There had been a few TV talk shows and LIFE magazine had done a decent article in 1964, but not much media coverage was given to our efforts until 1969. By that time they needed us more than we needed them.  The media does not try to give citizens news until it is no longer news—no  longer controversial—they do not want to upset the advertisers.  BUT, that is an interesting point—it has been the free enterprisers, capitalists that have welcomed the community and given us support—not the politicians, governments (that should be treating all citizens equally) and certainly not the religious people who claim to love everyone.  Major corporations supported us long before the politicians, and the religious do-gooders have still not seen the light.)

The Myth of Gay Affluence

Regarding the Atlantic article on the “Myth of Gay Affluence”:

I doubt that anyone else will “get” what this article says abut the view of homosexuality. It is not about income of LGBT people, but it is about what we did NOT have when this movement started—academics studying and giving support to us, no matter on what aspect.

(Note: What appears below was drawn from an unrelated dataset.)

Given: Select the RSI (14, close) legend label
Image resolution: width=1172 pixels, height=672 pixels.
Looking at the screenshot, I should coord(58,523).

It seems every week the Williams Institute is quoted as reliable voices on our issues.  Ask how many academics were speaking in the 1950s and ’60s.  But the few that did were were not believed by most self-hating homosexuals—who were still accepting the lies that said they were no good—they were criminals, sick and sinful.  They just could not believe the results of the research of Dr. Evelyn Hooker, who proved that “experts” could not tell, based on tests, who was and was not homosexual.

The media didn’t cover the issues much and if they did they quoted the bigots like Bergler, Bieber, et al., vice squad officers and charlatan preachers, all of whom had a personal interest, in keeping the status quo, something to gain if we were kept as people to arrest, cure, and save.

If ONE magazine writers said something positive about homosexuality, even our readers were skeptical—saying we were biased—as if the bigots were not.  But if we got an “expert” to say the same thing, many would believe it—although some still could not believe that an “objective,” “normal” person would say homosexuality was OK, or that we had civil rights. And that included even the liberals at the ACLU.

The fact is that we are consumers, and we should be loyal to the businesses that treat us fairly.  And most of the people in our community I know do travel, buy cars, eat well, and even go to Disneyland, with or without children. So we do not ONLY have sleazy, high-priced gay bars to accept us now.  Why is that a problem?  And we can-not to say we do-vote and support politicians who join our efforts to get and keep equal/civil rights.  It is common sense.

AND, we now have more biological family members, neighbors and friends who will also vote for those who are gay-friendly, and eat at the cafes we feel comfortable in, etc.  That is why so many people no longer support most churches, they don’t like preachers and members who preach and practice hate.